We describe an end-to-end workflow — from route selection and automated liquid handling through workup and purification. We further report validation across operational metrics (success rate, timelines, purity, and identity), including NMR confirmation for a representative set of synthesized compounds and assay suitability demonstrated using a series of DPP4 inhibitors. Collectively, onepot CORE illustrates a path toward faster, more reliable access to diverse small molecules, supporting accelerated discovery in pharmaceuticals and beyond.

Preprint • arXiv

AI Agents in Drug Discovery

Srijit Seal, Dinh Long Huynh, Moudather Chelbi, Sara Khosravi, Ankur Kumar, Mattson Thieme, Isaac Wilks, Mark Davies, Jessica Mustali, Yannick Sun, Nick Edwards, Daniil Boiko, Andrei Tyrin, Douglas W. Selinger, Ayaan Parikh, Rahul Vijayan, Shoman Kasbekar, Dylan Reid, Andreas Bender, Ola Spjuth

Artificial intelligence (AI) agents are emerging as transformative tools in drug discovery, with the ability to autonomously reason, act, and learn through complicated research workflows. Building on large language models (LLMs) coupled with perception, computation, action, and memory tools, these agentic AI systems could integrate diverse biomedical data, execute tasks, carry out experiments via robotic platforms, and iteratively refine hypotheses in closed loops. This work provides a conceptual and technical overview of agentic AI architectures, ranging from ReAct and Reflection to Supervisor and Swarm systems, and illustrates their applications across key stages of drug discovery, including literature synthesis, toxicity prediction, automated protocol generation, small-molecule synthesis, drug repurposing, and end-to-end decision-making.

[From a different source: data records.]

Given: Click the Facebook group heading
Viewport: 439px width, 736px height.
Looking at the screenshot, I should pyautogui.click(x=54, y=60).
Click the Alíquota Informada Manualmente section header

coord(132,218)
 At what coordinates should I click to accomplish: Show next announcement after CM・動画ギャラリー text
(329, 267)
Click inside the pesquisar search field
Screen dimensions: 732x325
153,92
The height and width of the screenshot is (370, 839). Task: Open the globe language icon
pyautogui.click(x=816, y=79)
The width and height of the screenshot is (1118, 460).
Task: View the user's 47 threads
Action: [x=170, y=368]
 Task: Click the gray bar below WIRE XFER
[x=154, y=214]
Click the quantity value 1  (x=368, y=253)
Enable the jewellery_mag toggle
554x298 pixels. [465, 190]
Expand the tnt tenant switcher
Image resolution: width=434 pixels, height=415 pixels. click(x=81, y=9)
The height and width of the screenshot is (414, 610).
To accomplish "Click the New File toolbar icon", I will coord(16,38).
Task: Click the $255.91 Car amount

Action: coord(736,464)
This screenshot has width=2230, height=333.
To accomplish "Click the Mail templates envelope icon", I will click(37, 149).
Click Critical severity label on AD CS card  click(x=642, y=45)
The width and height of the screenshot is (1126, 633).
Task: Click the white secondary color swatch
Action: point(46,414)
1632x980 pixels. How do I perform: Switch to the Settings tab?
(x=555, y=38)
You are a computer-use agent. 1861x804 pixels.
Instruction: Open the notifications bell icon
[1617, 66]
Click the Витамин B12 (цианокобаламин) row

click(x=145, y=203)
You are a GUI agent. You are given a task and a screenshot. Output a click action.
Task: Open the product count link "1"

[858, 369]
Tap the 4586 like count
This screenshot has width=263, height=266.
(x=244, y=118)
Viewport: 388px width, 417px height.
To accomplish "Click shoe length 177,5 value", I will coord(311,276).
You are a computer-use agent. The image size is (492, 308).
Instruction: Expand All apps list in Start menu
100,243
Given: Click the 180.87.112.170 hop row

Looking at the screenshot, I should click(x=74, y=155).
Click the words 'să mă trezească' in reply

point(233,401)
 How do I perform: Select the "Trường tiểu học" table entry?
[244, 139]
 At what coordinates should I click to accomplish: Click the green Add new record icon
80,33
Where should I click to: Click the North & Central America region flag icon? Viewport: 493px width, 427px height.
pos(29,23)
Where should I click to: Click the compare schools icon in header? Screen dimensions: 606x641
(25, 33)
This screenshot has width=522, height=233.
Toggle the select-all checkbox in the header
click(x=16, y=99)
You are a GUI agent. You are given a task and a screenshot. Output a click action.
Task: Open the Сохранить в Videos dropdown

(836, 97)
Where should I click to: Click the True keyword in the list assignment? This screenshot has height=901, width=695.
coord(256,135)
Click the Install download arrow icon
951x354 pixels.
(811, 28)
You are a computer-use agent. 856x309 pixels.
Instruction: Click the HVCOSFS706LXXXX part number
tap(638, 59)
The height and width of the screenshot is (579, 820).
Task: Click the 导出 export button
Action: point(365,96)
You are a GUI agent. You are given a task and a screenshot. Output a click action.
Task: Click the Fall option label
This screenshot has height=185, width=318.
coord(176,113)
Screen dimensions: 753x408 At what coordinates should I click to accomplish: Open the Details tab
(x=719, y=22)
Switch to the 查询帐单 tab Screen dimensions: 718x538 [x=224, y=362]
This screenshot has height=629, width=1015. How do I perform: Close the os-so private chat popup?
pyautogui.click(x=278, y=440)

Poster • ACS Fall 2025, Washington, DC

Are we close to the AI revolution in small molecule synthesis? Enabling autonomous synthesis with AI agents and automation

onepot team, Onepot AI, Inc., South San Francisco, CA

We present an AI-enabled platform for multi-step autonomous synthesis of small molecules, combining automated hardware with AI agents that employ large language models for literature review, reaction planning, and experimental analysis. Case studies demonstrate ultrafast synthesis from a 2.7B chemical space and accelerated two-step synthesis of custom libraries.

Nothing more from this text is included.